This list is tentative. Most of these reports are second hand accounts and have not been verified. The purpose of this page is to get a feel for how many finds are going unreported. Another purpose for this page is to give those people wishing to remain anonymous, but not wanting to compromise the scientific study, an avenue in which to have their finds reported by absentee. If you would like to have your finds posted anonymously, or you know of unreported finds and you want yourself and the finder to remain anonymous, then please contact me by any of the methods given at the bottom of this page. As author/journalist of this web page, I promise confidentiality as far as the law permits. All other people can have their finds and images posted on the Volunteer's Page.

How Many? How Large? Got any Images? Got any Coordinates? Any other Information?
9 stones Unk. One of them was ~200gm, & one other 40gm N/A West end of White Elephant Wash- generally. "I love your page! It is pretty cool and you put alot of useful info on there. That day that it snowed when you guys left, we really got socked by the storm! While running to the truck by the road, my friends son, stopped and turned around just before the sleet hit us, he popped a potato sized rock out of the dirt and said, "I think I found one!" I took one look and screamed! It was a 200 gram perfect, unfractured, almost fully crusted meteorite only 40 yards from the truck and 5 feet from the road edge. It was his first meteorite. Not bad. His father found 7 total for the trip and me and his son both found one each."
2 stones Unk.
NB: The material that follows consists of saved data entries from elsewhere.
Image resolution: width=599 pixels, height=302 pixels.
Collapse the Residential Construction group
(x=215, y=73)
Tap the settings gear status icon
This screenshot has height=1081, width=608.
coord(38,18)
One of them was "very nice"! N/A "Close to the main road and near where the Gold Basin Ranch sign is." Second hand account by a well known meteorite dealer - "Very soon after the Tucson Show, two men hunted for one day near the Gold Basin Ranch entrance. Very near where they parked their cars, one of them found two stones. One of the finds was 'supposedly' very nice. For the remainder of the day, neither man found anything else!"
10 stones 9 avg ~20gm, 1 over 600gm N/A N/A Second hand account from another well known meteorite dealer - "Met an acquaintance that had spent four days out in Gold Basin. Was all over the place. Found 10 stones. Wants to remain anonymous."
1 stone 44gm I'm confident about the location that I was given. He said that he was close enough to the road that he could use a tape measure. From the Bhagavad-Gita, "I am (deliverer of) Death, the Destroyer of Worlds!".
Might have been, if this 3.5cm wide, oriented baby was 5 kilometers wider, but at 44gm, and after falling for miles in our atmosphere, it's amazing it didn't destroy itself. The finder reports that this was found on the surface with the nose end down and the aft end part of an interlocking, deeply desert varnished pavement of like sized clasts.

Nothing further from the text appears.